#### Task objective
Using the material below, repeat exactly the lines from the one with "The width and height of the screenshot is (830, 622)." through the one with "reviewer name Christine", ends included, without any images.

#### Provided data

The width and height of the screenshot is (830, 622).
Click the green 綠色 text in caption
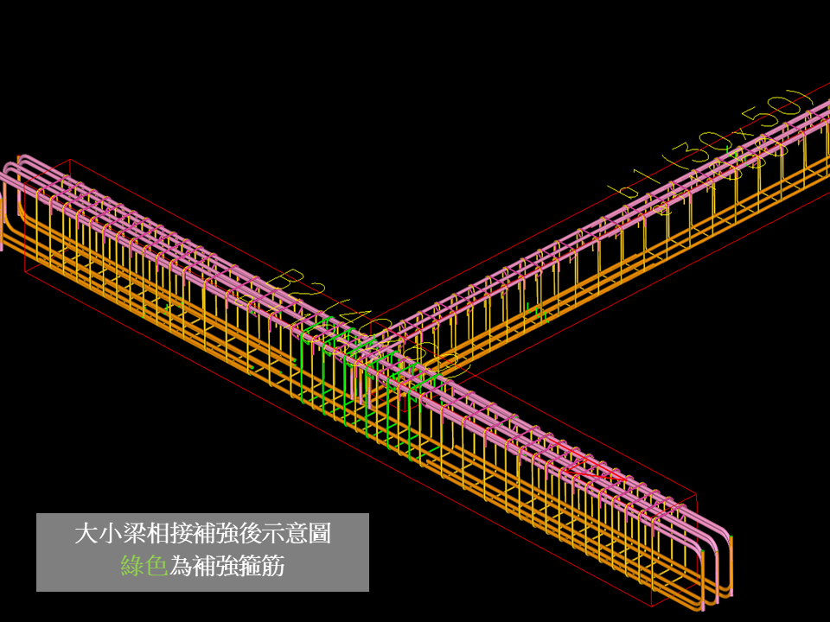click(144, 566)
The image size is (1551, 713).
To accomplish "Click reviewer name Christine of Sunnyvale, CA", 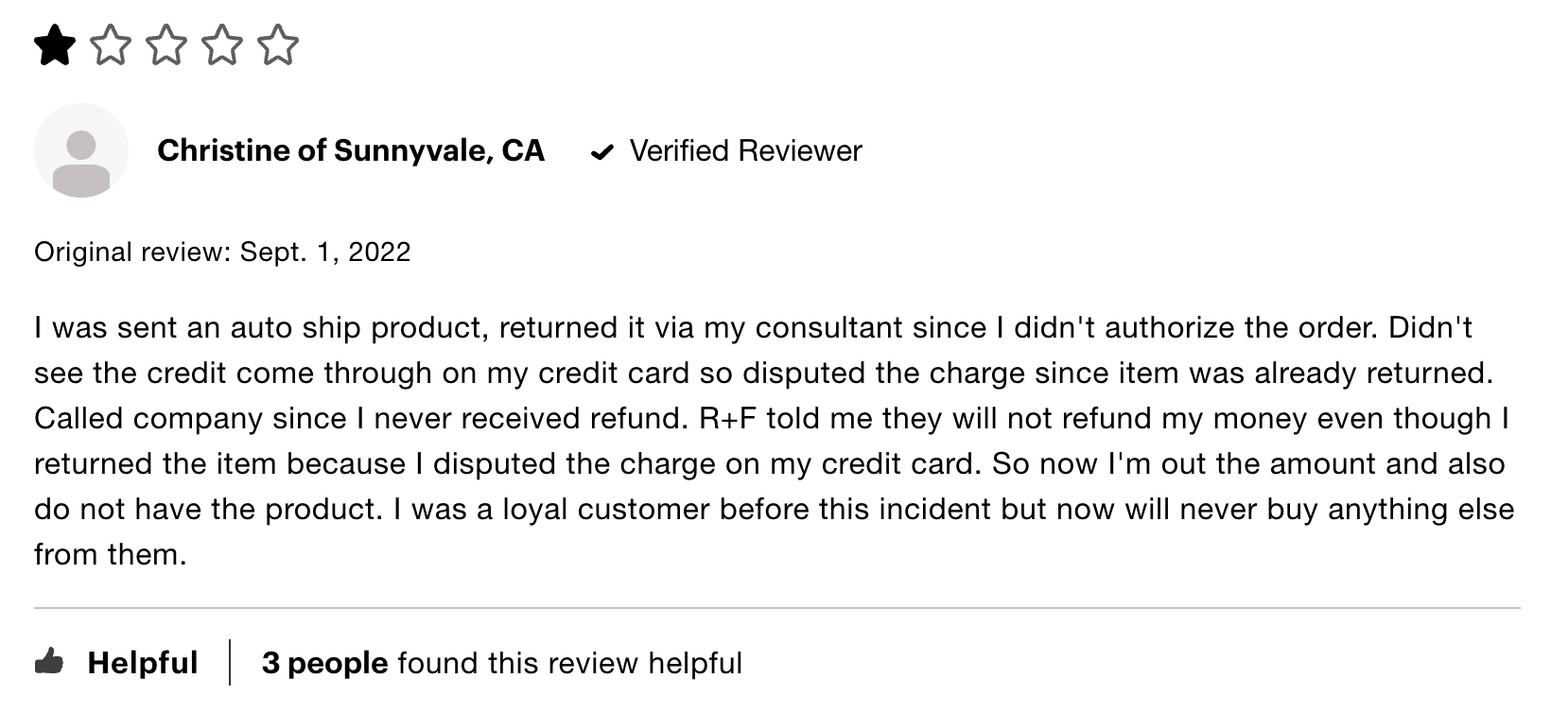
---
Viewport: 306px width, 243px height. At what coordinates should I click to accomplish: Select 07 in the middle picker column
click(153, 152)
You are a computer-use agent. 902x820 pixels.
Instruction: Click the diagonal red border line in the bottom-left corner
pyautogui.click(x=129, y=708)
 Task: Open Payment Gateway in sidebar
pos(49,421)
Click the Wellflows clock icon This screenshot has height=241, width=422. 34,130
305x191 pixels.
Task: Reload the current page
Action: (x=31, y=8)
* * *
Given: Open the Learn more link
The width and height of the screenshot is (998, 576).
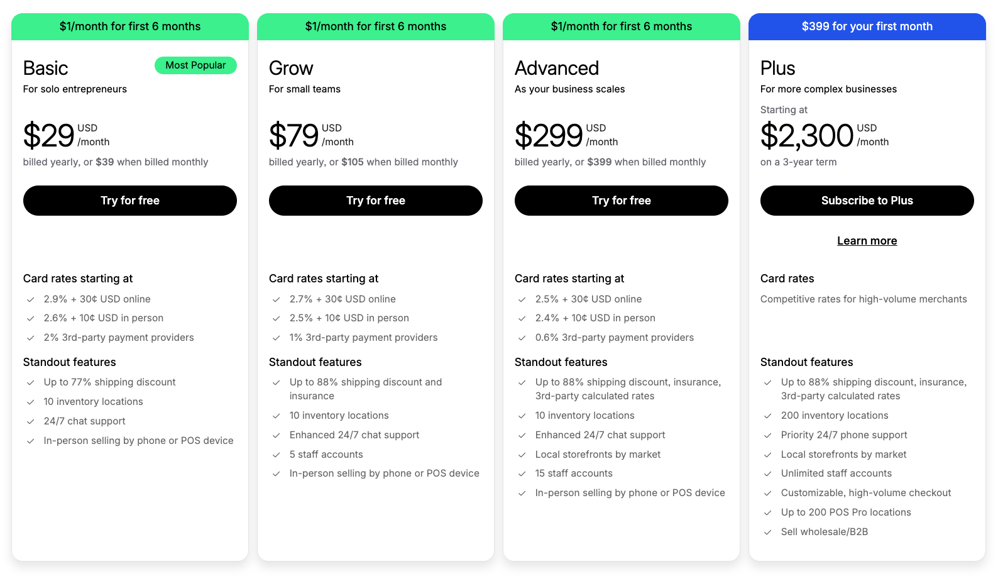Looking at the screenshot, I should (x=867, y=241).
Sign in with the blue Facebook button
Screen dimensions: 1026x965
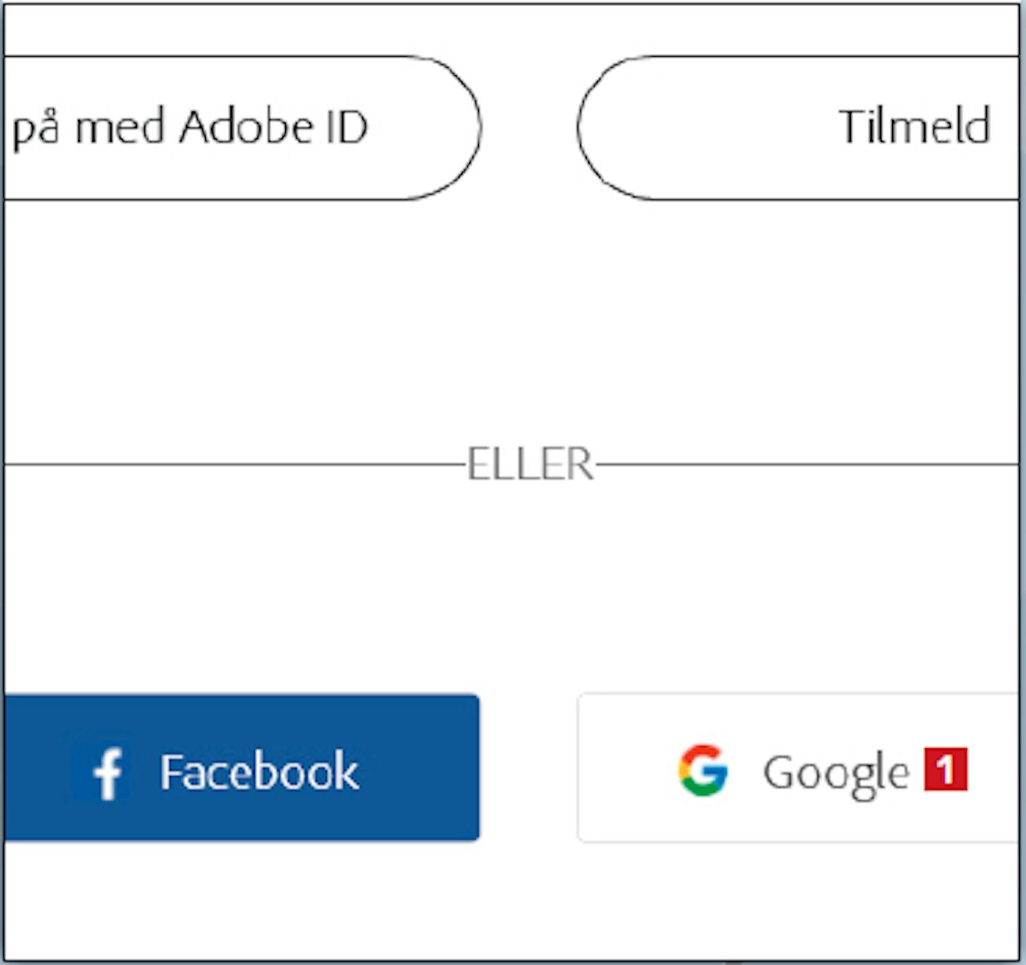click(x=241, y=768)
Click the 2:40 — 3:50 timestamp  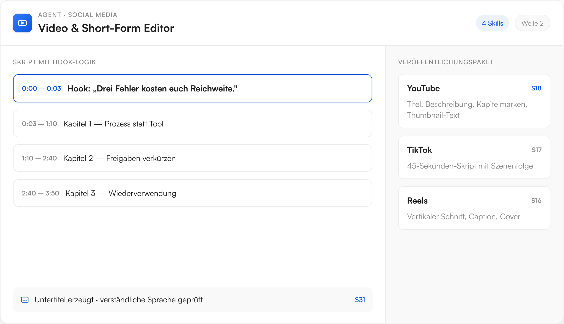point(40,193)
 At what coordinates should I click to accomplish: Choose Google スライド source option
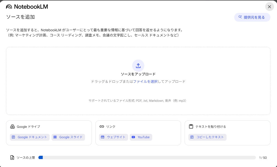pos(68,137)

#### Answer space
The width and height of the screenshot is (830, 622).
Click the green 綠色 text in caption
click(144, 566)
The image size is (1551, 713).
To accomplish "Click reviewer name Christine of Sunnyvale, CA", 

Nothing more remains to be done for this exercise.